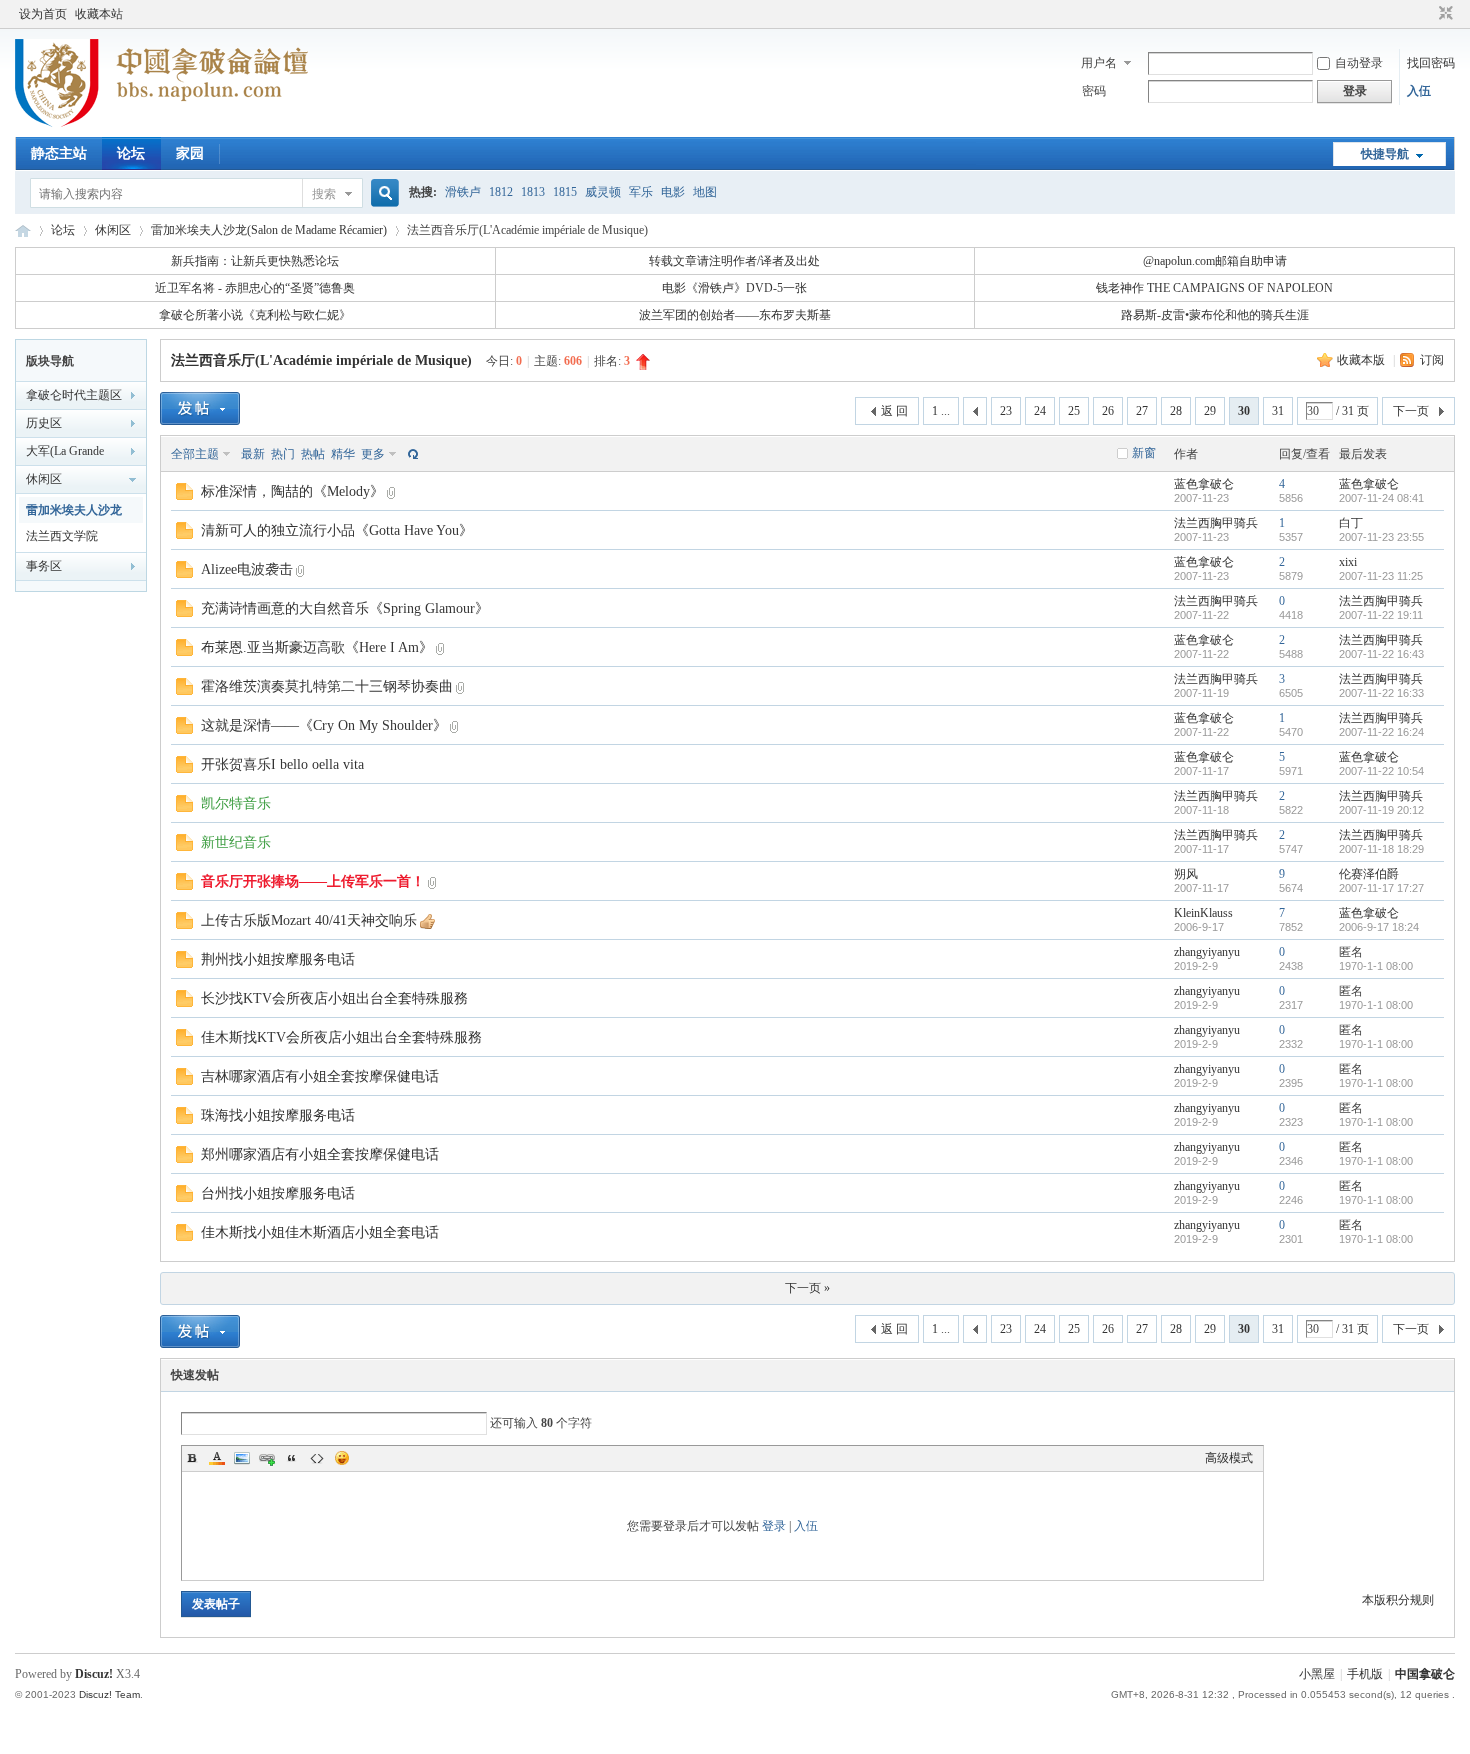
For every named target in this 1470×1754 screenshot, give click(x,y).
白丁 (1351, 523)
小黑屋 (1317, 1674)
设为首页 (43, 14)
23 (1006, 411)
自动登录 (1359, 63)
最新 (253, 454)
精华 (343, 454)
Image (242, 1458)
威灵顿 (603, 192)
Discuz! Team (109, 1694)
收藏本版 (1362, 360)
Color (217, 1458)
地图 (705, 192)
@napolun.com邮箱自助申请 (1215, 261)
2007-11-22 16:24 (1381, 732)
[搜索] (382, 193)
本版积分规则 (1398, 1600)
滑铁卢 (463, 192)
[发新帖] (200, 408)
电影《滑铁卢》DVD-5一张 (734, 288)
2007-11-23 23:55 (1381, 537)
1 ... (941, 411)
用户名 (1099, 63)
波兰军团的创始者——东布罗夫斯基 (735, 315)
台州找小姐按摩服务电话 (278, 1193)
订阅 (1432, 360)
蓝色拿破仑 (1204, 484)
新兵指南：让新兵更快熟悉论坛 (255, 261)
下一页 (1411, 411)
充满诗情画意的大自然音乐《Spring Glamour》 (345, 608)
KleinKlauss (1203, 913)
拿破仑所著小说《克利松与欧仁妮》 (255, 315)
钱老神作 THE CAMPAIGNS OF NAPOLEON (1214, 288)
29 (1210, 411)
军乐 (641, 192)
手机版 (1365, 1674)
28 (1176, 411)
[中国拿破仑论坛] (161, 125)
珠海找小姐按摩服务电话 (278, 1115)
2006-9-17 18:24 (1379, 927)
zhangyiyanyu (1207, 952)
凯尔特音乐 (236, 803)
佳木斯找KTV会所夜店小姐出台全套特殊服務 (341, 1037)
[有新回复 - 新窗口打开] (184, 496)
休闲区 (113, 230)
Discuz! (94, 1674)
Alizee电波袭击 (247, 569)
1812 (501, 192)
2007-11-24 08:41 (1381, 498)
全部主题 (195, 454)
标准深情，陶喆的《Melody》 (292, 491)
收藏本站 (99, 14)
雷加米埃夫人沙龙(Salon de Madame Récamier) (269, 230)
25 (1074, 411)
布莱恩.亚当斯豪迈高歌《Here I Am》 (317, 647)
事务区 (44, 566)
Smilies (342, 1458)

◆ ◆ ◆ ◆

_WORK REQUEST_
Here the output must be the lines above from the line with "2007-11-23 23:55 (1381, 537)" to the line with "全部主题 (195, 454)", both included, duplicated word for word and nothing else.

_REPLY TO THE EXERCISE_
2007-11-23 23:55 (1381, 537)
1 ... (941, 411)
用户名 (1099, 63)
波兰军团的创始者——东布罗夫斯基 (735, 315)
台州找小姐按摩服务电话 (278, 1193)
订阅 (1432, 360)
蓝色拿破仑 (1204, 484)
新兵指南：让新兵更快熟悉论坛 (255, 261)
下一页 (1411, 411)
充满诗情画意的大自然音乐《Spring Glamour》 (345, 608)
KleinKlauss (1203, 913)
拿破仑所著小说《克利松与欧仁妮》 (255, 315)
钱老神作 THE CAMPAIGNS OF NAPOLEON (1214, 288)
29 (1210, 411)
军乐 (641, 192)
手机版 (1365, 1674)
28 (1176, 411)
[中国拿破仑论坛] (161, 125)
珠海找小姐按摩服务电话 (278, 1115)
2006-9-17 18:24 (1379, 927)
zhangyiyanyu (1207, 952)
凯尔特音乐 (236, 803)
佳木斯找KTV会所夜店小姐出台全套特殊服務 (341, 1037)
[有新回复 - 新窗口打开] (184, 496)
休闲区 (113, 230)
Discuz! (94, 1674)
Alizee电波袭击 (247, 569)
1812 (501, 192)
2007-11-24 08:41 (1381, 498)
全部主题 (195, 454)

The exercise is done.